7. The stroke prognosis prediction method as described in claim 1, characterized in that, The method further includes: The SHAP attribution analysis method is used to obtain the feature importance ranking corresponding to the prognostic prediction results, and corresponding rehabilitation exercise guidance suggestions are generated based on the feature importance ranking.

8. A stroke prognosis prediction system, characterized in that, The system includes: The data acquisition module is used to acquire the characteristic data to be analyzed of stroke patients; the characteristic data to be analyzed includes age, gender, place of origin, mRS score at discharge, stroke-related medical history characteristics, and NIHSS score change characteristics from admission to discharge. The prognosis prediction module is used to input the data to be analyzed into a pre-constructed stroke prognosis prediction model to perform prognosis prediction and obtain the corresponding prognosis prediction result; the stroke prognosis prediction model is trained based on a dataset with the same features as the data to be analyzed.

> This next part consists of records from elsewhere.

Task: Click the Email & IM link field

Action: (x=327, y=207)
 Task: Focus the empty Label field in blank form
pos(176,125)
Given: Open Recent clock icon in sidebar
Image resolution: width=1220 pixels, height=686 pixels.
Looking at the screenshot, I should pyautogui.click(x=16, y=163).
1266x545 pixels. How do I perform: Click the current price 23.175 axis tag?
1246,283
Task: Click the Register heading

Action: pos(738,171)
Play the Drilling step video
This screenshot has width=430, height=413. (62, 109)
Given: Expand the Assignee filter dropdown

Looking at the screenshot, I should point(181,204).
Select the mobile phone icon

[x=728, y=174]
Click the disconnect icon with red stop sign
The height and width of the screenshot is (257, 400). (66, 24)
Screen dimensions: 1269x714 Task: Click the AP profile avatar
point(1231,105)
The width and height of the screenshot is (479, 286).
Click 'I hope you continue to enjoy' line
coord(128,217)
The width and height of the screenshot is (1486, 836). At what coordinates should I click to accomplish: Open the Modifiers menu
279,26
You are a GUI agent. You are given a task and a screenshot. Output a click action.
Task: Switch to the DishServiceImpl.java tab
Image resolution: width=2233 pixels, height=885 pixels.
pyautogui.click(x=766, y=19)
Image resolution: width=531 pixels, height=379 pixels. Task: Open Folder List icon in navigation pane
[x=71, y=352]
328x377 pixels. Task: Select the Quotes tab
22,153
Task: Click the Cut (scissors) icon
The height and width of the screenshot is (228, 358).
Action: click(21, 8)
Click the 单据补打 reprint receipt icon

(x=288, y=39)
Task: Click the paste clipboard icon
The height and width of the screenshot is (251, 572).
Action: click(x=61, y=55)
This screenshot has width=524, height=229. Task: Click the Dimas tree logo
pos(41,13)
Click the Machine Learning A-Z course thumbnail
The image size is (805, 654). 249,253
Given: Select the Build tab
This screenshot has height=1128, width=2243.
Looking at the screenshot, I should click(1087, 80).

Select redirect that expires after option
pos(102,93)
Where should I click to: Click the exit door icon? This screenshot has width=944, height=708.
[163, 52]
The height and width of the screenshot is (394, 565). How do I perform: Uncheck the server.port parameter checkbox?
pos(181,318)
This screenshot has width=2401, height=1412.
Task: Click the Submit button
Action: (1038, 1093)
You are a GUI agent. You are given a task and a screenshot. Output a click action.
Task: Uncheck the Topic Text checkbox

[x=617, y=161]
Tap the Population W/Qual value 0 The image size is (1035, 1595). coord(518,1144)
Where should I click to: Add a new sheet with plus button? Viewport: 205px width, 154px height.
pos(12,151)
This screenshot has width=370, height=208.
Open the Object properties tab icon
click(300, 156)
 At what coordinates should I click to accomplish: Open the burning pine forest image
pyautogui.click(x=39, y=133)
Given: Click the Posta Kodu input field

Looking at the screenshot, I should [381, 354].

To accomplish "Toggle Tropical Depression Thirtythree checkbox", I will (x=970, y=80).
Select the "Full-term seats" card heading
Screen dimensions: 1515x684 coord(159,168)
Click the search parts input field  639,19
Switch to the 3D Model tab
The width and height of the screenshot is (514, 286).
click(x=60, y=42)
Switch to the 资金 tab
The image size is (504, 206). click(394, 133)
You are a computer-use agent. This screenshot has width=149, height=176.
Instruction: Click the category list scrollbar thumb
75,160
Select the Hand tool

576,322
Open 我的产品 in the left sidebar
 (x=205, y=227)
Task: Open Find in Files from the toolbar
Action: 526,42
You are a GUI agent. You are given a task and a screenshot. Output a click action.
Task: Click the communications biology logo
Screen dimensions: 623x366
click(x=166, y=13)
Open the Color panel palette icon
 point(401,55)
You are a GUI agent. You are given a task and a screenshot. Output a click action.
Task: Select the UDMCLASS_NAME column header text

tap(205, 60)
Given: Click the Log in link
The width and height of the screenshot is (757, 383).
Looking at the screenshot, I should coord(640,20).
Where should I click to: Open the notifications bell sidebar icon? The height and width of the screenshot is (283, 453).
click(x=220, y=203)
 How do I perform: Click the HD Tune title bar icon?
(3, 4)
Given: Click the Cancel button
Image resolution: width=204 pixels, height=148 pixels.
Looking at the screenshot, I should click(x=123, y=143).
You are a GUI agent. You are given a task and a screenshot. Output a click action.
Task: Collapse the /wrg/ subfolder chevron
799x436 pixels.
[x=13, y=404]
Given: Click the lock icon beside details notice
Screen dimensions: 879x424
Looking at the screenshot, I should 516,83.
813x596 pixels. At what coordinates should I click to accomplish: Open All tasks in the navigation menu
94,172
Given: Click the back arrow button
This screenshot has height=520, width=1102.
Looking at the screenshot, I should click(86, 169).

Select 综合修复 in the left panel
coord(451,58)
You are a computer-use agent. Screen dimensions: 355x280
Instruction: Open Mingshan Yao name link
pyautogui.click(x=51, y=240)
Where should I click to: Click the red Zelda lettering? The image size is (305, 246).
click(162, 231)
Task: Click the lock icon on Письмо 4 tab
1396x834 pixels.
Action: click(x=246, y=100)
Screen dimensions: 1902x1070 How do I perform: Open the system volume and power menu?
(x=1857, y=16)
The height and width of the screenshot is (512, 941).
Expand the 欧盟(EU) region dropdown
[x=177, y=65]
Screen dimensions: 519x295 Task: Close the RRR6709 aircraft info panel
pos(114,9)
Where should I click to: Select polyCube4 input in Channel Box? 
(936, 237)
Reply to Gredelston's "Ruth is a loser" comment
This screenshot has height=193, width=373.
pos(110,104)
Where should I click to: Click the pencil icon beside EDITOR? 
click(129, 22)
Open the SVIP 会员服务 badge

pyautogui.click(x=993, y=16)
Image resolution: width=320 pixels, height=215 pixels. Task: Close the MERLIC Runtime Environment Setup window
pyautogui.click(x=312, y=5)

9. A computer device, comprising a memory, a processor, and a computer program stored in the memory and executable on the processor, characterized in that, When the processor executes the computer program, it implements the steps of the method according to any one of claims 1 to 7.

10. A computer-readable storage medium having a computer program stored thereon, characterized in that, When the computer program is executed by a processor, it implements the steps of the method according to any one of claims 1 to 7.